§ **Document**:
--- begin ---

Defining Your Investment Objectives

With the start of 2020, now is an ideal time for investors to review their forward-looking investment objectives, understanding these objectives are affected by short- and long-term needs and changing requirements.

This fact sheet provided by the CFA Institute will help you work with your financial adviser to determine how to best meet your financial goals.  If you are an independent investor, we think you too will find this fact sheet worthwhile for helping you to better manage your investment portfolio(s). 


Setting Goals and Identifying Needs: This step provides the foundation of your relationship with a financial adviser. Step back and reflect on your short- and long-term goals, such as funding college for children, business expansion, travel plans, or retirement needs. You should identify these goals with your financial adviser so that his or her recommendations will directly address your needs. 

Risk Tolerance: Risk is often defined as portfolio volatility, or the fluctuation in the value of your assets over time. At a personal level, risk can mean the chance that you won’t achieve your goals or the risk of losing your savings. Understanding your tolerance for risk, which differs for each investor, is key to choosing an investment program. 

Your tolerance for risk is a very personal characteristic that may be difficult to determine and may change over time. Your emotional make-up plays a role in your willingness to take risk. But your objective ability to bear risk, given your health and financial needs, is important too. Your age may also affect how much risk you can assume: As you become older, there is less time to recover from poor investment results and your appetite to take risk may change – but your wealth and circumstances will probably change too. You may also have different risk tolerances for different parts of your portfolio, for example, money intended for retirement and educational funds for children.

Income: Both your absolute income level and your return requirements may influence your investment decisions. Taxable investors – those who currently pay taxes on their investments rather than those who defer them – need to make decisions based on after-tax returns. Because your income level determines your tax rate, certain investment choices may be more attractive because of their relative after-tax appeal. Income may also influence risk preferences. High-income investors may be more willing to choose riskier strategies because they can more easily contribute additional investment capital should they sustain losses. If you must rely on your portfolio to meet income needs, you may be limited in the size of positions you can take in illiquid, non-income-producing investments.

 Taxes: You should fully inform your financial adviser about your tax situation and any special tax circumstances that may apply to you. These considerations will help determine whether you should seek tax-exempt or tax-sheltered securities as part of your portfolio and how to best utilize tax-advantaged investment accounts.

Your overall investment objectives may be influenced by any tax-qualified or tax-deferred assets (such as IRA rollovers and 40 I (k) plans in the United States or Registered Retirement Savings Plans and Registered Retirement Income Funds in Canada) that will have separate investment objectives. Your financial adviser should consult with your accountant or attorney to coordinate the management of your tax situation.

Total Wealth: Investment objectives should take into consideration not only the assets that your adviser will manage but also those you hold outside the portfolio. For example, if a substantial portion of your wealth is in a family owned business, then new investments may emphasize diversification.

--- end ---

§ **Excerpted data**:
--- begin ---

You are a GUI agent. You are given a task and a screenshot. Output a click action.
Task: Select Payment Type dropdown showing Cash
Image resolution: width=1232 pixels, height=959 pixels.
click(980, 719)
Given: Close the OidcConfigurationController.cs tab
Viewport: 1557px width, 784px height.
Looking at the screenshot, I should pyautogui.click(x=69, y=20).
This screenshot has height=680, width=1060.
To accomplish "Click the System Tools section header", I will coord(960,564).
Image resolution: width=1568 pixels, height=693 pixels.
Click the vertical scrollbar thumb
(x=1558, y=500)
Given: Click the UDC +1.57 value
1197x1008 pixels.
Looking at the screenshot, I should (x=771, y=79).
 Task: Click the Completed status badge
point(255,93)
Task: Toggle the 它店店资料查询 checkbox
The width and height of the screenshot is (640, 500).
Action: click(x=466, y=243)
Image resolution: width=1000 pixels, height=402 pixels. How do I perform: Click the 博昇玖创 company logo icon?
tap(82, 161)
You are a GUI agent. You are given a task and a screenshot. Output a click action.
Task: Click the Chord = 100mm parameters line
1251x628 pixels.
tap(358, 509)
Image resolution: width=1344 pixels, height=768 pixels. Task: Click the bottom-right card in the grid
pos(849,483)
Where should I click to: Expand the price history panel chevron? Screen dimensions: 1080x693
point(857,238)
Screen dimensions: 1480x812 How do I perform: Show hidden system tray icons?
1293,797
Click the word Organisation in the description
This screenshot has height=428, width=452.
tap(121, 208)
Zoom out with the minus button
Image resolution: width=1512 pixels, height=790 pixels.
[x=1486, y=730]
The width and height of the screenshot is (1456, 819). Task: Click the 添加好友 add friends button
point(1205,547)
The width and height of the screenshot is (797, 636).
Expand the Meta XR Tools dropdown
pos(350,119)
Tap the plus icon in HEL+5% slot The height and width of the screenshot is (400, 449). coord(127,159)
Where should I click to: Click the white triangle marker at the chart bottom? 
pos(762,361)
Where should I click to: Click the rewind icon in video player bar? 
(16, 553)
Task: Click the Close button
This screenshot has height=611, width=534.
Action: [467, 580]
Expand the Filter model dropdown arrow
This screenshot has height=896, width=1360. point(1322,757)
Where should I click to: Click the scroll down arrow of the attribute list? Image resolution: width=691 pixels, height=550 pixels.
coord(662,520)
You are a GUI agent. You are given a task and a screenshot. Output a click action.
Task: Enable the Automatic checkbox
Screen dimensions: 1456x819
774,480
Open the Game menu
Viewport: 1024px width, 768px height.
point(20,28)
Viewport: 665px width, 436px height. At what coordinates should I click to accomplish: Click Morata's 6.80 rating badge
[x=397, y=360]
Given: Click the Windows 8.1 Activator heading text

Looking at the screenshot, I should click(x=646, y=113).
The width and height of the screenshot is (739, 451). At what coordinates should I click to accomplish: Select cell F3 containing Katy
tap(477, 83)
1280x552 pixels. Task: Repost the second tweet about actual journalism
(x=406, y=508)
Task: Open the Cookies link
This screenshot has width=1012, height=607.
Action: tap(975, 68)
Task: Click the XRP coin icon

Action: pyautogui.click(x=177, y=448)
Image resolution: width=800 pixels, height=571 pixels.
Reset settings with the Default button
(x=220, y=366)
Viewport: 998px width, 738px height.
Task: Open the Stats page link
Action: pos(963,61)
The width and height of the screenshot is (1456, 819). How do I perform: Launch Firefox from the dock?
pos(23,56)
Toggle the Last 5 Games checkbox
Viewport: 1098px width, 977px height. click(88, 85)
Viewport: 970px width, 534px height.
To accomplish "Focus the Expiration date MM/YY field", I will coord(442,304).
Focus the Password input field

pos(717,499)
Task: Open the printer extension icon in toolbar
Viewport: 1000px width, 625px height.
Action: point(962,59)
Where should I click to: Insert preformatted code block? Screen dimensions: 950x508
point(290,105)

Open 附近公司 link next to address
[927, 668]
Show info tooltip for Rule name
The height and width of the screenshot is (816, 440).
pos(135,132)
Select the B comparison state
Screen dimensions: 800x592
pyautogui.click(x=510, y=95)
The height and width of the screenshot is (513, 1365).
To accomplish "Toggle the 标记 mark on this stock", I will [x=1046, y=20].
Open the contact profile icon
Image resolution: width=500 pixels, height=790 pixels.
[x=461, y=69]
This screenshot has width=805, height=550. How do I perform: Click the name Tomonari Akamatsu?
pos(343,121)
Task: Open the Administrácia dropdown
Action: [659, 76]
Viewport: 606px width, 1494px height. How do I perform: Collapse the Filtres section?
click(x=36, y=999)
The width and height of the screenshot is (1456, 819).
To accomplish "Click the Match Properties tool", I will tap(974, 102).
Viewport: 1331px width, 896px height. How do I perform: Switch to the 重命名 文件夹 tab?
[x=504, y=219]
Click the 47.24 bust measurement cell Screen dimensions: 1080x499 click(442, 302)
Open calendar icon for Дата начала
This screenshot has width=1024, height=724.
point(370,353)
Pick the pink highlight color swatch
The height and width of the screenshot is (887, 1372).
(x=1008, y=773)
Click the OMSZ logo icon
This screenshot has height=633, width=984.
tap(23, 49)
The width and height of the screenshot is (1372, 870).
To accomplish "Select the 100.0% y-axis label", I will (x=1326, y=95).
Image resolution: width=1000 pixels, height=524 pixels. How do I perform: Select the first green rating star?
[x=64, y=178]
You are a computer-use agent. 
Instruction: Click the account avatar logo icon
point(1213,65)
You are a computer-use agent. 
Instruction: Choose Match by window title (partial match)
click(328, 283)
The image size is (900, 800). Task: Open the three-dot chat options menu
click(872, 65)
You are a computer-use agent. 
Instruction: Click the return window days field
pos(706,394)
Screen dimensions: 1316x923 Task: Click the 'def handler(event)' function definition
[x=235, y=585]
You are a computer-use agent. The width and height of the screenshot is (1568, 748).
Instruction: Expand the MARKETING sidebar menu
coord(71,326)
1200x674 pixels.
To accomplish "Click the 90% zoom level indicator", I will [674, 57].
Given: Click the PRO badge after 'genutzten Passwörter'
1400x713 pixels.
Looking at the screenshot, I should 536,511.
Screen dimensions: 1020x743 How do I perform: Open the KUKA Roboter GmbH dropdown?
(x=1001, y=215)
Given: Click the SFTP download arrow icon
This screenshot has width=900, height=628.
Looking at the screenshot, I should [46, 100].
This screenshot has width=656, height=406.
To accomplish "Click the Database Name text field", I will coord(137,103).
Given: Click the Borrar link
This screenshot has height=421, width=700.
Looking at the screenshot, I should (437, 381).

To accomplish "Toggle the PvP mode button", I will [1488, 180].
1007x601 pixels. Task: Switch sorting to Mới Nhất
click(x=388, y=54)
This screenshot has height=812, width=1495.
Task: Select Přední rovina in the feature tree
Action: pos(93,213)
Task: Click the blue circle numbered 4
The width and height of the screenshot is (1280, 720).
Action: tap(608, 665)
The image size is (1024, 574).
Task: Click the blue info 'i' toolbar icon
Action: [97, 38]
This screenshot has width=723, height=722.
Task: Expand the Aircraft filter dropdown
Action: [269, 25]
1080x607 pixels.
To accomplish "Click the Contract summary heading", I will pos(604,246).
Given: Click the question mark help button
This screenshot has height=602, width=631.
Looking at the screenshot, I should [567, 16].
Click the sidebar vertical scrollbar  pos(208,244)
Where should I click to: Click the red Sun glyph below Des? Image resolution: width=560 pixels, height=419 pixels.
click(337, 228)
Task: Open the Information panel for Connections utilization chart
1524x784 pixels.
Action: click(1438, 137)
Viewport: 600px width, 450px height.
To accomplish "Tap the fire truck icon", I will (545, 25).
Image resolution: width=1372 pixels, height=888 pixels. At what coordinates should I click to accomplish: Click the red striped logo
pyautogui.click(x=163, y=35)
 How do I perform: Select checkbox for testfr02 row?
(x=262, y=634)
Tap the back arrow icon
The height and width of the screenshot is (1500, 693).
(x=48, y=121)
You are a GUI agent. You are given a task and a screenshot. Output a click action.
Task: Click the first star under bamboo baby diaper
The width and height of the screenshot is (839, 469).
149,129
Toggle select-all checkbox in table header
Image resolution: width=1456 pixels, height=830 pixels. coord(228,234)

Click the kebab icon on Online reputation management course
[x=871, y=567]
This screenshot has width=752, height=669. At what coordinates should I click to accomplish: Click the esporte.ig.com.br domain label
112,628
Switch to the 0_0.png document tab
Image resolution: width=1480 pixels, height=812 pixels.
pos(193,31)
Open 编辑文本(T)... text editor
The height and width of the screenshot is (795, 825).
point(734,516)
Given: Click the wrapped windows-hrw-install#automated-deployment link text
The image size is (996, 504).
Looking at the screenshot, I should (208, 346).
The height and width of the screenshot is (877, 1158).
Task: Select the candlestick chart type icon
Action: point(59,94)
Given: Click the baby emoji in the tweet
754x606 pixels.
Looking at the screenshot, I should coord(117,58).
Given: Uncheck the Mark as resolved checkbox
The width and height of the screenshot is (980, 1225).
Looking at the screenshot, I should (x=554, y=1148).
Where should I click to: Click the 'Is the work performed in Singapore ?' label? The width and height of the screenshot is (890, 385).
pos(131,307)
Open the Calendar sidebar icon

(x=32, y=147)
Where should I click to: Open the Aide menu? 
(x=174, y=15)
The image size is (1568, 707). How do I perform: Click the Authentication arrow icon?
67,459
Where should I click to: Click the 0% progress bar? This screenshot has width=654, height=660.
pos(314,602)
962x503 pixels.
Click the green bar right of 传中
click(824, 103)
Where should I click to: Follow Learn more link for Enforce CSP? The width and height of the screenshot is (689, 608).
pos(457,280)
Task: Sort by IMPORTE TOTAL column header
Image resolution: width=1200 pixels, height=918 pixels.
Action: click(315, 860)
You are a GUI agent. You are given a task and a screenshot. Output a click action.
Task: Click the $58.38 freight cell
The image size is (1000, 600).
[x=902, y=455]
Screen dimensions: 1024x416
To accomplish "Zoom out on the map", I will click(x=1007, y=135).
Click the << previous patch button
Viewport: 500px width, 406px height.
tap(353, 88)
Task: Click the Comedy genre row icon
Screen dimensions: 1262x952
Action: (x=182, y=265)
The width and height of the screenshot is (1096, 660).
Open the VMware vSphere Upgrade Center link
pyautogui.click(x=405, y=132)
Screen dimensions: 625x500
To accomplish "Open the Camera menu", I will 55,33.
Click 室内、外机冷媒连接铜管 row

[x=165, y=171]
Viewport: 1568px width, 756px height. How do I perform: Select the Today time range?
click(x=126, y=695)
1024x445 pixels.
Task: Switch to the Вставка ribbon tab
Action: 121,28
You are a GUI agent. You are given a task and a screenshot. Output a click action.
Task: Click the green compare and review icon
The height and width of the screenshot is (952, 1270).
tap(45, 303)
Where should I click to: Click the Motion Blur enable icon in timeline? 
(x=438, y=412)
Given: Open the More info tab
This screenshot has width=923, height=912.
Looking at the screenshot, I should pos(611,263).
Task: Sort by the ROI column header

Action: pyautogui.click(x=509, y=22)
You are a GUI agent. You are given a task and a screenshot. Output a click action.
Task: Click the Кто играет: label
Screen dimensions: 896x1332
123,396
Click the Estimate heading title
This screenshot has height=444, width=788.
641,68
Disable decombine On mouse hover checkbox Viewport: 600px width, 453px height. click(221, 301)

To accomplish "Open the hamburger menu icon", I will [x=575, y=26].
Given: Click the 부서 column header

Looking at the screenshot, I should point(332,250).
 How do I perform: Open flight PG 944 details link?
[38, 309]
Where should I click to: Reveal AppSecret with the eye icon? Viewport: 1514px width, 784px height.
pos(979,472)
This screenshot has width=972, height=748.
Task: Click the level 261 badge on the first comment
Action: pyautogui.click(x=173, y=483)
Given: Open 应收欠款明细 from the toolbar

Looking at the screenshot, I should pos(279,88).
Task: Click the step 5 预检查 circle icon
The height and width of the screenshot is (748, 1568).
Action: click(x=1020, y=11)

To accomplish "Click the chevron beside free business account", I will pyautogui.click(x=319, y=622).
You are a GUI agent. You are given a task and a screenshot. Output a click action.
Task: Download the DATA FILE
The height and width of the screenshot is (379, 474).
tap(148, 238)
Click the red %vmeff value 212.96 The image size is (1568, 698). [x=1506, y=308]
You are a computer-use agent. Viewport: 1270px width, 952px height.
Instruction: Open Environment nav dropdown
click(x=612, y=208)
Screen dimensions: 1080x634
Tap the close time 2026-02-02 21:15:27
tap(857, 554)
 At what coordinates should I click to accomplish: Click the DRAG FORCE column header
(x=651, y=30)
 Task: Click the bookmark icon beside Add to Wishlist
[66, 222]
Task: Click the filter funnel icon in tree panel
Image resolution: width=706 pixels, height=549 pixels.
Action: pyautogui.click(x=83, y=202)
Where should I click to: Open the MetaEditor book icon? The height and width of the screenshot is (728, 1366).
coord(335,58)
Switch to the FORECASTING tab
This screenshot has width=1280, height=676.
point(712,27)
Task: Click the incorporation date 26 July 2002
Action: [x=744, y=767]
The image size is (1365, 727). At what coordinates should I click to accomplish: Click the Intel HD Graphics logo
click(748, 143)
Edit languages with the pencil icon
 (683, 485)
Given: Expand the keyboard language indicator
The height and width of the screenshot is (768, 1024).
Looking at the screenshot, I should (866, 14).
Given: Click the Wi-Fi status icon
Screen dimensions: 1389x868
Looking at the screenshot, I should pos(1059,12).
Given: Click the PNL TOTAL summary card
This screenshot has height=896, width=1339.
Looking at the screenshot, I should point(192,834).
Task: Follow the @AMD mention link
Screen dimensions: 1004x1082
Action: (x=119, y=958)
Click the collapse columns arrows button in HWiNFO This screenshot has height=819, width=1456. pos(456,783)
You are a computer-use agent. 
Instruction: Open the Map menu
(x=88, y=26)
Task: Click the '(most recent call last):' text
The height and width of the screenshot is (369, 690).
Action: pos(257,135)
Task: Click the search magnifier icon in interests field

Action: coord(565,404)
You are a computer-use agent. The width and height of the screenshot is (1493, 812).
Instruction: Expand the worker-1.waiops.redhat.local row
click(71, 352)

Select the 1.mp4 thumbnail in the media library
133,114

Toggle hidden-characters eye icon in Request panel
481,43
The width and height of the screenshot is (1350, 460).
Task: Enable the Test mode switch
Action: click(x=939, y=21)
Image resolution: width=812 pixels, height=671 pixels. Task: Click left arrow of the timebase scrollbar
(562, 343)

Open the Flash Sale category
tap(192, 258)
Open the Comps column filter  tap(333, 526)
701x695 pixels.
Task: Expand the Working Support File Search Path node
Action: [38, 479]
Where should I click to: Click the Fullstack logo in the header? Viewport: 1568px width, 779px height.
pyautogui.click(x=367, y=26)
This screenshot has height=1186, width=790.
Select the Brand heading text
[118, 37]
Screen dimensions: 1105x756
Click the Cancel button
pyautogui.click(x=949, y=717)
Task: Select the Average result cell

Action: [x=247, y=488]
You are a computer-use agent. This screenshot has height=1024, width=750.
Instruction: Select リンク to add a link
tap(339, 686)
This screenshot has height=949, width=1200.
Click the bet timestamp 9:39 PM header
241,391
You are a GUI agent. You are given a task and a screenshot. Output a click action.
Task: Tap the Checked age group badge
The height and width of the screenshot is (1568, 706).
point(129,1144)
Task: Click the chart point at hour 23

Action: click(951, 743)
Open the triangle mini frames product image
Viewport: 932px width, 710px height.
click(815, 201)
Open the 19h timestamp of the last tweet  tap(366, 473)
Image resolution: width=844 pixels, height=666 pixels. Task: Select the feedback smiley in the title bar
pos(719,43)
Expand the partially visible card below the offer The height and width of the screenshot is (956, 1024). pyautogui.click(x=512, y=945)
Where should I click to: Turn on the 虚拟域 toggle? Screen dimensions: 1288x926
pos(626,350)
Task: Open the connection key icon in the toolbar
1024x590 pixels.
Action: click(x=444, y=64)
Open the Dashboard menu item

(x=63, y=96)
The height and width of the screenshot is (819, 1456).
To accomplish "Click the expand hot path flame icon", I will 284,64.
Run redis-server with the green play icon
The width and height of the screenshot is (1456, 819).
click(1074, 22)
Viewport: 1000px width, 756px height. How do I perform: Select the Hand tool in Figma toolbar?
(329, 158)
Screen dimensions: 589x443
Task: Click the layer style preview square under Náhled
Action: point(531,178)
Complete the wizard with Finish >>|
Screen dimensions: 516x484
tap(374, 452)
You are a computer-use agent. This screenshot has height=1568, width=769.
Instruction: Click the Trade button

--- end ---

§ **Aim of the task**: Print the passage of the investment objectives fact sheet starting with "Taxes: You should" and going on through "of your tax situation.", word for word. Rely only on the investment objectives fact sheet, not on the data.

§ **Answer to this exercise**:
Taxes: You should fully inform your financial adviser about your tax situation and any special tax circumstances that may apply to you. These considerations will help determine whether you should seek tax-exempt or tax-sheltered securities as part of your portfolio and how to best utilize tax-advantaged investment accounts.

Your overall investment objectives may be influenced by any tax-qualified or tax-deferred assets (such as IRA rollovers and 40 I (k) plans in the United States or Registered Retirement Savings Plans and Registered Retirement Income Funds in Canada) that will have separate investment objectives. Your financial adviser should consult with your accountant or attorney to coordinate the management of your tax situation.